**SET PROBLEM A**. In the study on weld corrosion, which filler metal favors forming MoO3 oxide on the surface?

-------- READING TEXT

This study aims to clarify how filler-typed metals which were ERNiCrMo-3 and ERNiCrMo-4 affect corrosion resistance characteristics in the weldment of super austenitic stainless steel joints under the simulated desulfurization environment for ships. The desulfurization environment includes high temperature, chlorides, and acidic conditions, which, inevitably, can cause severe corrosion to great extent. For exact clarification, the variations of microstructure and the composition distribution in the weldment before and after welding was examined by using scanning electron microscope and energy dispersive X-ray spectroscopy. Then, the corrosion resistance characteristics were comparatively evaluated through the cyclic potentiodynamic polarization test together with potential measurement under the desulfurization simulated environments. In addition, the correlation between passive film and corrosion resistance characteristics was investigated after identifying the formed features of the passive film through the X-ray photoelectron spectroscopy analysis. Through these studies, it made certain, ERNiCrMo-4 filler metal with high Mo content is advantageous for the formation of MoO3 oxide on the surface, which belongs to form a stable passive film and maintains the corrosion resistance characteristics under the simulated desulfurization environment.

----------------

**SET PROBLEM B**. Shift every coordinate in the answers of the listing below by -85, then write out all of the listing's lines again, requests included, with the pictures left out.

-------- PROVIDED DATA

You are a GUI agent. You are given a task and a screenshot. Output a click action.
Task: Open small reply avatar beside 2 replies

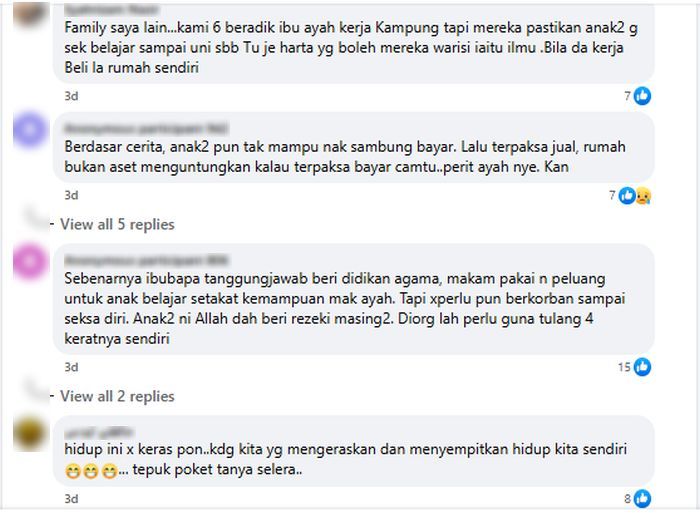click(37, 388)
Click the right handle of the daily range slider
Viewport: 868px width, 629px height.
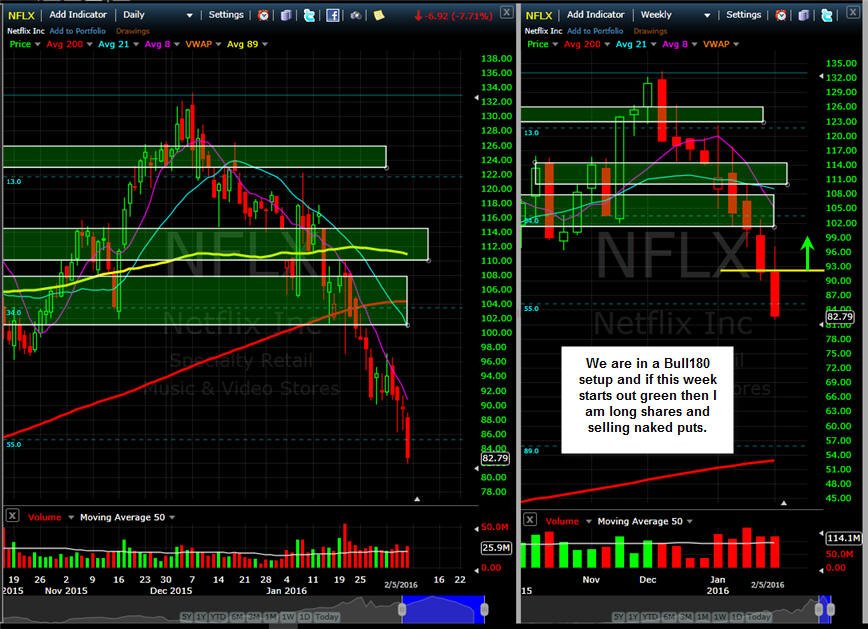pyautogui.click(x=484, y=610)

----------------

**TASK ANSWER A**. ERNiCrMo-4, the filler metal with high Mo content.

**TASK ANSWER B**.
You are a GUI agent. You are given a task and a screenshot. Output a click action.
Task: Open small reply avatar beside 2 replies

click(-48, 303)
Click the right handle of the daily range slider
Viewport: 868px width, 629px height.
pyautogui.click(x=399, y=525)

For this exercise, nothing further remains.